The long evenings in St Petersburg were lovely. It wasn’t getting dark until about 11.30. One night we stayed up and went to see the lifting of the bridges. I was like “so what I’ve seen bridges lift before”, but what is funny is that they all lift up at 1.25am and then stay up until the morning to allow the cargo ships passage along the river. So you can be in one part of St Petersburg and not be able to get back to the main city until the bridges go back down. They light the bridges and the lifting seems to be a real event. The amount of boats and tourists watching the lifting of the bridges was crazy. On another day we went to Pushkin to see the Catherine Palace. To be honest there was so much to do in St Petersburg and I could have done with another couple of days.

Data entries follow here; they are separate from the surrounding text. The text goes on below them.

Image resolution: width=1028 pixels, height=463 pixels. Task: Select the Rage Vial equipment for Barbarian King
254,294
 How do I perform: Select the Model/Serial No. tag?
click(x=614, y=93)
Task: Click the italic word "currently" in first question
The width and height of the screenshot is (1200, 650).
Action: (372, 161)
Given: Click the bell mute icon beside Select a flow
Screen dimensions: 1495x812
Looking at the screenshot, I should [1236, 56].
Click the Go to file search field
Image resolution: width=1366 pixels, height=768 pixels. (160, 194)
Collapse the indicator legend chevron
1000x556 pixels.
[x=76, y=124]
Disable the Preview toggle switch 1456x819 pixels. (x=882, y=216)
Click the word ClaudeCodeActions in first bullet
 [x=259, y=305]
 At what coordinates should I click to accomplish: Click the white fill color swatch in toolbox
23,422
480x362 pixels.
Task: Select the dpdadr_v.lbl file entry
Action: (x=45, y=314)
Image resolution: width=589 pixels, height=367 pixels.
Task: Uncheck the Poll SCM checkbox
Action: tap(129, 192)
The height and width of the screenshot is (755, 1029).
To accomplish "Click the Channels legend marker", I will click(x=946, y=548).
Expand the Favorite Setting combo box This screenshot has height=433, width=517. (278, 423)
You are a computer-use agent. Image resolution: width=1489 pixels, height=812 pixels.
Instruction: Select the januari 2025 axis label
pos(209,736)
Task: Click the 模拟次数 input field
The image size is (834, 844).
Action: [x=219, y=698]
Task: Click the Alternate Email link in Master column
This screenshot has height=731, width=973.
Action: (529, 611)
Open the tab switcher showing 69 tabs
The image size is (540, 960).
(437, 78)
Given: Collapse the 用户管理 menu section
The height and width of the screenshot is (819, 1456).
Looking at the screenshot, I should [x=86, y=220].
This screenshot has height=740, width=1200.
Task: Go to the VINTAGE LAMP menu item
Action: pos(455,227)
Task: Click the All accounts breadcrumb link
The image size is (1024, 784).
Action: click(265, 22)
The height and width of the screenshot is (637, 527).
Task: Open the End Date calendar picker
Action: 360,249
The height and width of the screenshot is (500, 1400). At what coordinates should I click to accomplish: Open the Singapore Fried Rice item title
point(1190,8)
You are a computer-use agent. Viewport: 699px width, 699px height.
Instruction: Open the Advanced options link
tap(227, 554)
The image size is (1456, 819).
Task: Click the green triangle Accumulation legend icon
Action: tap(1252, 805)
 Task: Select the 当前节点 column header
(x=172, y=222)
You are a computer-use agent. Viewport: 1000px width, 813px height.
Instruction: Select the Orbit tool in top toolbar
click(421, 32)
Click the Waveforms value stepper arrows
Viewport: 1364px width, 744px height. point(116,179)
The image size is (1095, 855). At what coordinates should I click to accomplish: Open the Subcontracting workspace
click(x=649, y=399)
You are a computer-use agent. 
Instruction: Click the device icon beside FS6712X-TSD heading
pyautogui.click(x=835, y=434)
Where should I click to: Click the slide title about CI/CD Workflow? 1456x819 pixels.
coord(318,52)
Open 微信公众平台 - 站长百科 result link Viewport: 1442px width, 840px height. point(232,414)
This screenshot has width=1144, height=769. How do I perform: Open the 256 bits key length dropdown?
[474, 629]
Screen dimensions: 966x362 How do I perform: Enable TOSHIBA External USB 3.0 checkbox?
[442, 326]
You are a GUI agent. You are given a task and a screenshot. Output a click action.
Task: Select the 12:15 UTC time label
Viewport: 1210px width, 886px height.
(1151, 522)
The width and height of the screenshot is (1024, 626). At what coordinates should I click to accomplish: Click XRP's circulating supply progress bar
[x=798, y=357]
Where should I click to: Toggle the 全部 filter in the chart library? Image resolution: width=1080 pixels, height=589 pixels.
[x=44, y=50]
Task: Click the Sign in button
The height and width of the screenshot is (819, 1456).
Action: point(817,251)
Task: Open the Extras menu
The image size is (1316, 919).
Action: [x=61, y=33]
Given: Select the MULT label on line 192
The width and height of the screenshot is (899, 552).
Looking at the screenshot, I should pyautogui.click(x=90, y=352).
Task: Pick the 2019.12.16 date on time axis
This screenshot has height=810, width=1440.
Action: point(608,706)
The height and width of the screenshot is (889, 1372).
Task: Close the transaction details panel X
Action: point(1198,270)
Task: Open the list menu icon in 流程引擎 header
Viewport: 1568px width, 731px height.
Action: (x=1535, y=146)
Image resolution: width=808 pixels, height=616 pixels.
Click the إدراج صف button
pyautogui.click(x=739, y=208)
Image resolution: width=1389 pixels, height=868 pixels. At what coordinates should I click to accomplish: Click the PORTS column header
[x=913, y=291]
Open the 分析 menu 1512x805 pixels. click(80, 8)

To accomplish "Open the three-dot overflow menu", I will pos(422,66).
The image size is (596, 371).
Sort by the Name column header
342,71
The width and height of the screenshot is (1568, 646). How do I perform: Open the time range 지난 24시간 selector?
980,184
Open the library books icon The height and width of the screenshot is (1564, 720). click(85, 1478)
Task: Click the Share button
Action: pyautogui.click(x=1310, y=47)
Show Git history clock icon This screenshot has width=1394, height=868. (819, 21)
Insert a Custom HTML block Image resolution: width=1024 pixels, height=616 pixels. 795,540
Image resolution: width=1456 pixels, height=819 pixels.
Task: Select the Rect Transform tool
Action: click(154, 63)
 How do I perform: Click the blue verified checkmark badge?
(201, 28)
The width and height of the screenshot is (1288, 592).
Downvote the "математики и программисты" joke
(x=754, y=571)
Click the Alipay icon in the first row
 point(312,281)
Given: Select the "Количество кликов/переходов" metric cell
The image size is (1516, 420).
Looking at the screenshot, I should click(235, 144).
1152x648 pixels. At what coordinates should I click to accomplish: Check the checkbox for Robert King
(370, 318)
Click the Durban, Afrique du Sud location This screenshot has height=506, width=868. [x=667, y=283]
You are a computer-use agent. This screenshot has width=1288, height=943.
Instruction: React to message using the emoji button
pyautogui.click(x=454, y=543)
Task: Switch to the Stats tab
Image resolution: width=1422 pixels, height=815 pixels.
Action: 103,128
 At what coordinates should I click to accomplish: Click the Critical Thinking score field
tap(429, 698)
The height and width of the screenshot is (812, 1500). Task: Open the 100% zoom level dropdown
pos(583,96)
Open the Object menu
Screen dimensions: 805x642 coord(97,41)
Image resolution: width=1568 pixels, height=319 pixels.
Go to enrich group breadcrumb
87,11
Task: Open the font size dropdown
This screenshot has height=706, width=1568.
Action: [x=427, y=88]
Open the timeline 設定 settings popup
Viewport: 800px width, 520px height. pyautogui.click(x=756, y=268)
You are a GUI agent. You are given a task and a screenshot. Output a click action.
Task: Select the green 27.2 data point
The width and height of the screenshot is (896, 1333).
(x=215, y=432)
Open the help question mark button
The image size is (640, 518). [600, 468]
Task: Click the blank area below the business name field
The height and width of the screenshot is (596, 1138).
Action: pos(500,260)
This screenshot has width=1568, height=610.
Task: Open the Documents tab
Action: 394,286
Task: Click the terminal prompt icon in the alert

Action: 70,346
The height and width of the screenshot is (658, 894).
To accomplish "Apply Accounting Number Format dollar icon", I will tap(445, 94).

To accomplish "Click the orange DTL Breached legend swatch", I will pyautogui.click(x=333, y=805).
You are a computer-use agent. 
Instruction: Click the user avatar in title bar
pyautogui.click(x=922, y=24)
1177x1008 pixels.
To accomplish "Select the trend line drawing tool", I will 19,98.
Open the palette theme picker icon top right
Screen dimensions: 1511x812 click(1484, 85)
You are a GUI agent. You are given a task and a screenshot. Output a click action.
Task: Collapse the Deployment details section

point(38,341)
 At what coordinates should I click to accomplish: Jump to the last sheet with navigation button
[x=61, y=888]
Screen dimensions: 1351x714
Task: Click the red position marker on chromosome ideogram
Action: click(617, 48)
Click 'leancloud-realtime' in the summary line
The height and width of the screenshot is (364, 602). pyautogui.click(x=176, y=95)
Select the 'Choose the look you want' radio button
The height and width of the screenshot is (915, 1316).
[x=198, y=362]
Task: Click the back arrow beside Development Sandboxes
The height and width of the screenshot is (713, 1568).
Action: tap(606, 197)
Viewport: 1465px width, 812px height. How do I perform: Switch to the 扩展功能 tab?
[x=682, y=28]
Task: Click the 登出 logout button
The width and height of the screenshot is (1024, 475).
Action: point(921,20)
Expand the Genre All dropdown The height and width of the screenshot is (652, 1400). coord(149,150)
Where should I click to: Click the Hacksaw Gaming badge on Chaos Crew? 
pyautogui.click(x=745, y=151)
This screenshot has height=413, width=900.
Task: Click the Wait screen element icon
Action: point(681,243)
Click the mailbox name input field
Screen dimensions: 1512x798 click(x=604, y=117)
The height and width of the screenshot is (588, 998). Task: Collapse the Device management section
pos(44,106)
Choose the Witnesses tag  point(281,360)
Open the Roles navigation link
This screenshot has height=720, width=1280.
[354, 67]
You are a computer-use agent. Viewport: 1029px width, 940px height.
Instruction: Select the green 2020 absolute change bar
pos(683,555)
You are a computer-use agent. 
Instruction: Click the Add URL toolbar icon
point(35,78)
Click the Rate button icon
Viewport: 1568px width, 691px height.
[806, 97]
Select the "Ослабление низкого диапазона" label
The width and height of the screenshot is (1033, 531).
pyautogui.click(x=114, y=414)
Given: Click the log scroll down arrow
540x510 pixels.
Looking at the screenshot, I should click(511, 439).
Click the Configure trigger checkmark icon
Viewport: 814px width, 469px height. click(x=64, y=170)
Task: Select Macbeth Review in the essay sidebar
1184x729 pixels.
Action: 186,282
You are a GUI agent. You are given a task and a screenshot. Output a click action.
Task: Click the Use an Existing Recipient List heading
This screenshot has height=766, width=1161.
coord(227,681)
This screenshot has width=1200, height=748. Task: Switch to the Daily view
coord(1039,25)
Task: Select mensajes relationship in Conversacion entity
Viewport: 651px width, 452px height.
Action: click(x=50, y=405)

From there we went to Suzdal – a city of churches and monastries. We stayed in a Russian guesthouse and the cold war was almost reignited when one of the girls decided to wash some clothes in the bathroom sink. The Russian lady of the house went off yelling at her and rest of the group in Russian. The problem was we didn’t realise the city was experiencing electricity blackouts and water to the house was scarce because the pumps weren’t working.
The group is mainly Australians, with 2 people from the US and 2 from Quebec. One of the US guys is a car worker from Detroit. He is one of the those annoying US tourists who doesn’t think anything can beat what’s at home, and who likes to go to McDonalds for lunch. I am determined to find one thing in Russia he likes before the end of this trip. The other person from the US is a chick who is a teacher, who loves politics and sports. Perfect you say – sounds like me. She’s good value and we often spend time discussing politics, taxation systems, black Americans, indigenous Australians, education, the environment, etc. Luckily we get along because she’s ending up being my room mate for most of the trip.
Now for the weather update. It’s hot – damn hot! Russia is having it’s worst heat wave in over 130 years. Temperatures are in the mid to high 30’s. Now that doesn’t sound bad, but these building are built for maintaining heat, not for keeping cool. I will never take air con for granted again. Check out some of these stories:
We’ve slowly been cracking – first the Candians, then the US and even the Australians are not coping. My room mate and I have an unwritten rule about being naked. Sometimes it’s the only way to cope with the night. I usually try to start in my PJs, as I usually like to have somewhere to go. If you just sleep in your underwear there’s less to strip off. It’s also okay to take 2 am cold showers. Other methods for dealing with the heat include wetting a towel and sleeping on that. Personally that’s not a favourite of mine because it feels like you’ve had an accident in the middle of the night.
Anyway, that’s it from me at the moment.
I hope all’s going well at home and that you are enjoying the election campaign.